Many years ago, an orthodontic colleague referred a patient to me for extraction of four premolars. His orthodontic plan was to retract the front teeth back. However, when I asked the patient what made her sought orthodontic treatment in the first place, she said that she found her upper front teeth too protruding and that she was unable to close her lips. Looking at her face, even without smiling, most of her upper incisors could be seen. She had difficulty closing her lips, which were pushed outwards due to the protruding jaw bones. I called the orthodontist to share with him my view that this case was best treated with orthognathic surgery rather than braces alone. He agreed with me but thought that the patient would not accept surgery. That day, instead of extracting her four premolars, I explained the option of orthognathic surgery to correct her condition instead. Eventually, after due consideration, she decided to have surgery instead. I referred her back to her orthodontist for pre-surgical orthodontics and she came back after a year for the surgery.
The most common dentofacial deformity corrected in Singapore is the underbite i.e. the lower jaw that is longer than the upper jaw. It is the most easily recognized deformity by patients and widely accepted that surgery is the best way to manage it. However, given our largely Asian population in Singapore, the most common deformity is the bimaxillary protrusion. However, this is so common that many do not see it as a deformity but as dental malocclusion that can be treated with just orthodontics.
Many patients with this condition complain of upper protruding teeth, just like the underbite patients complaining of a protruding lower jaw. Many orthodontists would correct this by extracting four premolars and retract the front teeth back. While this can reduce the protrusion of the teeth, it does not address all the concerns of the patient.
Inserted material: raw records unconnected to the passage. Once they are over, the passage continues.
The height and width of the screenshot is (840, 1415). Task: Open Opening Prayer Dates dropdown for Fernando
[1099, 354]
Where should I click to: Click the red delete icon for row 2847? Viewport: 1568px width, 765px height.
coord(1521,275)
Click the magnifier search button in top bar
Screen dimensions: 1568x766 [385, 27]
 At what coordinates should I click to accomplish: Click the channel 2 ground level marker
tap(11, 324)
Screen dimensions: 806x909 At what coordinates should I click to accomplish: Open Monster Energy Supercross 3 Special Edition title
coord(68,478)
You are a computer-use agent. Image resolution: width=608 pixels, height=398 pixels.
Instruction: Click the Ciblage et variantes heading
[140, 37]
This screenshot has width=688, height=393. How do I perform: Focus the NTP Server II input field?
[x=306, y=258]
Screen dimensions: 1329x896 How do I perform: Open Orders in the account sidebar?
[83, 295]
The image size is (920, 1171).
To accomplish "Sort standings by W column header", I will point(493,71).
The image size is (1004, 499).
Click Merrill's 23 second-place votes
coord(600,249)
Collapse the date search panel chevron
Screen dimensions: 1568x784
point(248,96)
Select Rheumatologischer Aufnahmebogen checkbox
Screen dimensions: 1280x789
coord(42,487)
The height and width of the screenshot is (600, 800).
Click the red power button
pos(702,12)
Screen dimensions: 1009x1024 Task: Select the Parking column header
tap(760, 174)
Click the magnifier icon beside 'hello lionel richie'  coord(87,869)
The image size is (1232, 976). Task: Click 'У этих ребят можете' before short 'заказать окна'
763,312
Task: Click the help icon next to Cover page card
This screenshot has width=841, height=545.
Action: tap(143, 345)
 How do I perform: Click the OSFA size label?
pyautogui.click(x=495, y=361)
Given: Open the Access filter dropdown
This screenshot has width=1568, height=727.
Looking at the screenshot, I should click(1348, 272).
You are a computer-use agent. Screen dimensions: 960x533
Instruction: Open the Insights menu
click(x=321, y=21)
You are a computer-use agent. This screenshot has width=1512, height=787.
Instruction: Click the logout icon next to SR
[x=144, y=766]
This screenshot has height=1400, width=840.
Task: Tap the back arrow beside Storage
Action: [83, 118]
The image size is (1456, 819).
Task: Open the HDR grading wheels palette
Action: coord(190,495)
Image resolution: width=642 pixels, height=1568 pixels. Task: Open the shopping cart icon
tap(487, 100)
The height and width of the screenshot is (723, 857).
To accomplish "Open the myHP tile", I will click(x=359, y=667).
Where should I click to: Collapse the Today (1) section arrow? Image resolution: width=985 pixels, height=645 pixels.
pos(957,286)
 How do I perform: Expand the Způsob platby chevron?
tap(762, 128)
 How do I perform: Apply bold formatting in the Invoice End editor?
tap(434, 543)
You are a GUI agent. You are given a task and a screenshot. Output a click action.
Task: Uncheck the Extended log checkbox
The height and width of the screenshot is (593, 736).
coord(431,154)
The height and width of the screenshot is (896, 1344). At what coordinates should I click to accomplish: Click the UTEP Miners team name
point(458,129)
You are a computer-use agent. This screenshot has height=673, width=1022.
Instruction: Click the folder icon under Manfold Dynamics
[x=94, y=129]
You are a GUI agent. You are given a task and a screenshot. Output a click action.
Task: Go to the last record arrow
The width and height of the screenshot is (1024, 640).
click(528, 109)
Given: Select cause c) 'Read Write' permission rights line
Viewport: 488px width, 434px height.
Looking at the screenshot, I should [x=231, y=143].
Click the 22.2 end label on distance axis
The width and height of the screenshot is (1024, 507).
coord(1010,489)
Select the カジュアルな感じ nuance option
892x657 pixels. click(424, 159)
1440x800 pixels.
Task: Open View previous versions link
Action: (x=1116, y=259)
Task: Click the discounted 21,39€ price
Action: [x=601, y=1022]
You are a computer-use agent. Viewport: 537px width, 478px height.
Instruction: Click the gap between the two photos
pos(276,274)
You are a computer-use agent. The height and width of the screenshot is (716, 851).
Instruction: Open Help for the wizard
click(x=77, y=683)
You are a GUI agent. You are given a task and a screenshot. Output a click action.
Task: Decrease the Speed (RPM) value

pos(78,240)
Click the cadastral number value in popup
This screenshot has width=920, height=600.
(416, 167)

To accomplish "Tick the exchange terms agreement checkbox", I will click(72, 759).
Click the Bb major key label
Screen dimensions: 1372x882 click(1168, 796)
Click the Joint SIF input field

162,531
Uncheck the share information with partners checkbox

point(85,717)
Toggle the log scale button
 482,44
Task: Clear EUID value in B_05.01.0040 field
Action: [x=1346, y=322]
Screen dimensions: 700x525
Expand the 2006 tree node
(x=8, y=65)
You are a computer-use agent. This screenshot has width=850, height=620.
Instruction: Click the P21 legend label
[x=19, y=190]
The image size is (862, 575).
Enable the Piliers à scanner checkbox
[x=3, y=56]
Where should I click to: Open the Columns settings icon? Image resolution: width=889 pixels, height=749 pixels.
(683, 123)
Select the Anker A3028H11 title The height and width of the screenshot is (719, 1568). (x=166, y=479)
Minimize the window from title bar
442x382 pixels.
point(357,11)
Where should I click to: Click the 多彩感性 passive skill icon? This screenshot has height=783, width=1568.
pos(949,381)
Let look at the case mentioned earlier.
From the frontal appearance, the lower facial height was disproportionately longer than the mid and upper facial height. This was an indication that the vertical growth of the upper jaw is excessive. In addition, the entire crown of the central incisors were seen even when she was not smiling. In her natural relaxed state, the lips were incompetent.
From the profile view, the nasolabial angle i.e. the angle between the upper lip and the nose, was rather acute. This was an indication that the alveolus i.e. the tooth-bearing part of the upper jaw had grown excessively in the horizontal direction. Both the upper and lower lip was located more than 5mm in front of the aesthetic line, an imaginary line from the tip of the nose to the chin, indicating that the lips were located too far forward of the face. The incompetent lips and excessive incisal exposure seen on frontal view were also evident here. The labiomental fold, i.e. the angle between the lower lip and the chin was very shallow, which is an indication that the alveolus of the lower jaw was also excessively developed in the horizontal direction. Finally, the chin was retruded.
Radiographic assessment was done and the findings corroborated the clinical diagnosis. The diagnosis for this patient was
- vertical maxillary excess
- dentoalveolar hyperplasia in the horizontal direction
Orthodontics alone will not address the vertical maxillary excess (VME). Corrective jaw surgery was needed to shorten the vertical dimensions of the upper jaw. The following treatment was done:
- pre-surgical orthodontics to align the teeth
In this case, pre-surgical orthodontics was done first as the patient was not socially available for surgery at that point in time. Otherwise, surgery could have been done first and then finished up with post-surgical orthodontics
- Upper jaw: Le Fort I osteotomy in four pieces and extraction of upper left and right first premolars
The upper jaw was separated from the skull base and cut into four segments. With the two premolars extracted, the front two segments containing the front teeth were repositioned backwards to close the space left by the extracted premolars. The entire segmentalized upper jaw was then repositioned upwards by 8mm. This achieved the effect of retracting the front teeth as well as reducing the vertical dimension of the upper jaw, effectively tucking it under the upper lip.
2. Lower jaw: anterior subapical osteotomy with extraction of lower left and right first premolars
The lower jaw was only excessively developed in the tooth-bearing part while the basal bone was normal. The front part of the jaw containing the incisors and canines were detached from the base and repositioned backwards to close the space left by the extracted premolars
3. Chin: advancement genioplasty
The chin was detached from the base and repositioned into a forward position to give the chin more prominence as well as to increase the depth of the labiomental fold
3. Post-surgical orthodontics
The surgery took six hours which was longer than the average double jaw surgery. This was due to the segmentalization of the jaws which required precise cutting as well as repositioning of the multiple fragments. The patient stayed in the hospital for three days and post-surgical orthodontics was started one month after the surgery.
This case demonstrated a common problem in the management of bimax protrusion. Because bimax protrusion is commonly treated with orthodontics alone, it is easy to miss the outliers where orthodontics alone would not have given the patients satisfactory results. It is important that patients do their own research and seek several opinions before deciding on the treatment plan. Different clinicians see things differently and it is important that the doctor and the patient are on the same page before any irreversible procedure is done.